Mayor Depriest told the council the city is now actively seeking funding to finish replacing the remainder of the city’s water lines. Over 90 percent of the city’s lines are new, but there are still older lines running along some places on Highway 805 and in some of the hollows on steep grades with only a few houses. Depriest said that when this project is finished, the city will have all new water lines.
Jenkins resident David Back asked the council to look at several places on B&O Hill where the road is partially blocked, either by garbage and debris from houses, or from cars that are improperly parked or abandoned. Back said a driver needs to plot a zigzag course to get through the road. Depriest said he will have the Jenkins Police Department look into the matter.

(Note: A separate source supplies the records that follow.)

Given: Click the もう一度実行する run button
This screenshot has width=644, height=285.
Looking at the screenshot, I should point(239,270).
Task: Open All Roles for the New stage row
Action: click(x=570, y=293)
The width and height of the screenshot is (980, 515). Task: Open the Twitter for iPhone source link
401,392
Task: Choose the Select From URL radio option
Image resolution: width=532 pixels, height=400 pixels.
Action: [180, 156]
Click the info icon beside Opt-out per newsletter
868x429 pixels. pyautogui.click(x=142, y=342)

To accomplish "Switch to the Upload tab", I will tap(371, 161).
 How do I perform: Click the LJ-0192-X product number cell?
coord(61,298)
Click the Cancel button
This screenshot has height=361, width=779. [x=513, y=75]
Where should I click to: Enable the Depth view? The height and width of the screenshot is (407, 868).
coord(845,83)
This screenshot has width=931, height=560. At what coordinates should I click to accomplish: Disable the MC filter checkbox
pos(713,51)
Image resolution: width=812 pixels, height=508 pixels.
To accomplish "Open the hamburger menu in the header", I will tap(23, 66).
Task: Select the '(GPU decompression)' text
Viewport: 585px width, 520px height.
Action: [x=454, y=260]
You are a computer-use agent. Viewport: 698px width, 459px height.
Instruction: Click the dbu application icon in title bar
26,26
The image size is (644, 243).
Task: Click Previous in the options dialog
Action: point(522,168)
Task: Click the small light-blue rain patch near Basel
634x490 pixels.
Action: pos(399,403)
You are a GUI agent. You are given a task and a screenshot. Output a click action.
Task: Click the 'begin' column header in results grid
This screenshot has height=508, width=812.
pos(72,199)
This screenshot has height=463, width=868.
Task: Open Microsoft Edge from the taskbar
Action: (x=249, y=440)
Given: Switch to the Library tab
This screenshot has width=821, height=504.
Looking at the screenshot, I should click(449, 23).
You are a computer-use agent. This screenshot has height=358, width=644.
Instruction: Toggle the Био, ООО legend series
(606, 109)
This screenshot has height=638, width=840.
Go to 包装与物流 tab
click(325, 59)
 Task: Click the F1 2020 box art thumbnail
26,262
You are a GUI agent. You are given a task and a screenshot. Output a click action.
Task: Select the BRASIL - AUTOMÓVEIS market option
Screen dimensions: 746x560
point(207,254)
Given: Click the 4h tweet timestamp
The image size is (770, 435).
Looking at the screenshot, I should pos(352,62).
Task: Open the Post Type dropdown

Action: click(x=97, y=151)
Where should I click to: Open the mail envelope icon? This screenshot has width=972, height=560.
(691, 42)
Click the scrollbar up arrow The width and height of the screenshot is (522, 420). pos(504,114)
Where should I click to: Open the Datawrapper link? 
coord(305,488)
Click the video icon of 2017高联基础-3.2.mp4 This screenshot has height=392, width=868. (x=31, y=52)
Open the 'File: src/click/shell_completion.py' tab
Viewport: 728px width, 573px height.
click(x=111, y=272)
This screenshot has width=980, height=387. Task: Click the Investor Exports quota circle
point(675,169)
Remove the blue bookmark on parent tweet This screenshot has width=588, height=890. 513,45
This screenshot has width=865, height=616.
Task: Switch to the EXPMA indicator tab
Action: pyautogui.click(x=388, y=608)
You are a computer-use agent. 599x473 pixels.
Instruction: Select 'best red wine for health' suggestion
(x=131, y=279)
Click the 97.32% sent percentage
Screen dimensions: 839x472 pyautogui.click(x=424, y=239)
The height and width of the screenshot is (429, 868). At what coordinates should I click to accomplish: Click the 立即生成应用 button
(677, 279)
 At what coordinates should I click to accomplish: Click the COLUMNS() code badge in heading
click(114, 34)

Depriest told the council that Bike Nite will be held on the third Saturday of each month in City Park from May through October. The popular Cruise-In will continue to be on the first Saturday of each month. Depriest asked the council to consider zoning for business and commercial property to preserve property values, by preventing the possible location of a dilapidated or undesirable building alongside a valuable commercial or business property. He added that zoning will help the city in removing blighted and deteriorated property. Zoning is already enforced at the Gateway Industrial Park.
The council voted to purchase a singlewide house trailer owned by Mary Prichard that is located at the entrance to Little Shepherd Amphitheater. Depriest said he plans to lease the trailer to city police officers so they can reside in the city and the rental will cover the cost of the loan payment. The trailer is estimated at between $8,000 and $12,000.
The city produced 12,327,000 galloons of treated water in December and sold 9,787,000 gallons, leaving a difference of 2,540,000. Of that amount, 559,000 gallons is accounted for, including 455,000 gallons of water treatment plant use, 25,000 for fire department use and 79,000 in a net computer adjustment. That left 1,981,000 gallons unaccounted for or a 16 percent unaccounted loss.
The Jenkins Police Department responded to 42 calls of service in December. Of that, 10 were for citations, five were warnings, and 14 resulted in arrests. Four arrests were from warrants, one was for DUI, three were drug related, and three were for domestic violence. The department issued two summonses and responded to two collisions with injury and six without injury. They also answered five motorist assists.